Curtis Pulley (born November 21, 1986) is a former American football quarterback for the Florida A&M University Rattlers. Pulley used to be a quarterback and wide receiver for the University of Kentucky Wildcats. He was selected as the 2004 Kentucky Mr. Football.

High school 

As a four-year letterman and three-year starter at quarterback and safety at Hopkinsville High School, his career passing statistics were 379 completions in 737 attempts for 6,016 yards and 62 touchdowns. His rushing totals include 487 attempts for 3,043 yards and 54 touchdowns. As a defensive back, he accounted for 155 tackles, 10 interceptions (two returned for touchdowns), two fumble recoveries (one for touchdown), and 13 pass breakups.

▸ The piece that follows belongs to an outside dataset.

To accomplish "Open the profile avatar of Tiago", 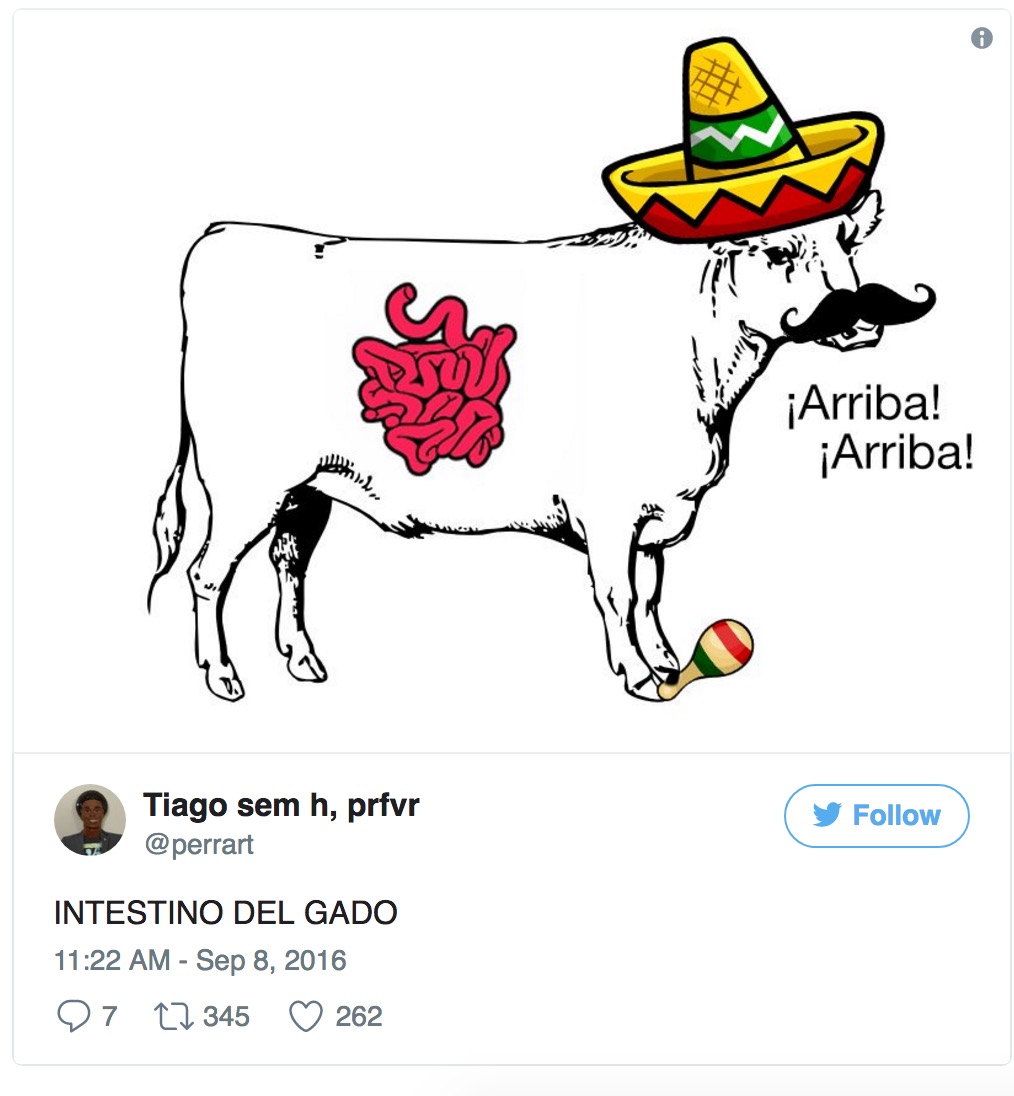I will pos(90,820).
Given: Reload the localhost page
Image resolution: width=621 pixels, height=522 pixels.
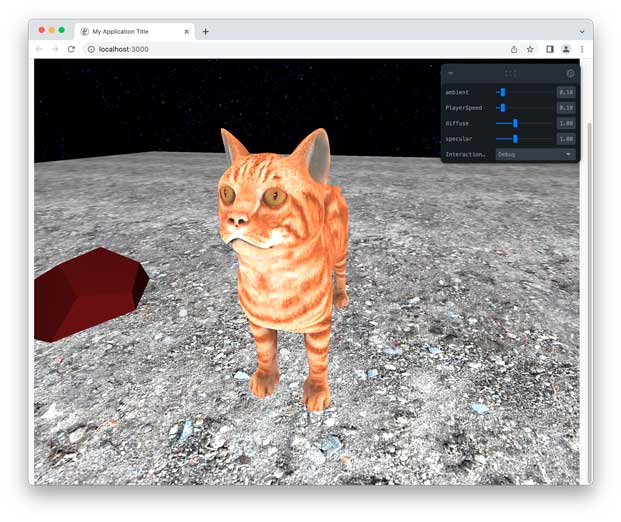Looking at the screenshot, I should pyautogui.click(x=71, y=49).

In 2004, Pulley was named Kentucky's Mr Football.

College
After holding the starting position for the Kentucky Wildcats football coming out of Spring Camp in 2006, QB Andre Woodson beat him for the spot in the fall.  For the 2006 season, Pulley served as the backup quarterback, occasional wide receiver, and special teams kick blocker for the Wildcats. He left the team for the spring semester 2007, but later re-enrolled for the Fall.  He decided to redshirt the 2007 season and try to regain the starting spot in 2008. He was considered one of the top athletes on the team, and at 6'4 212 lbs, can play either receiver or Quarterback.

On August 5, 2008 Curtis Pulley was dismissed from the Kentucky Wildcat football team as a result of marijuana charges and an arrest for traffic charges including speeding, driving on a suspended or revoked license and having expired or no plates or registration papers.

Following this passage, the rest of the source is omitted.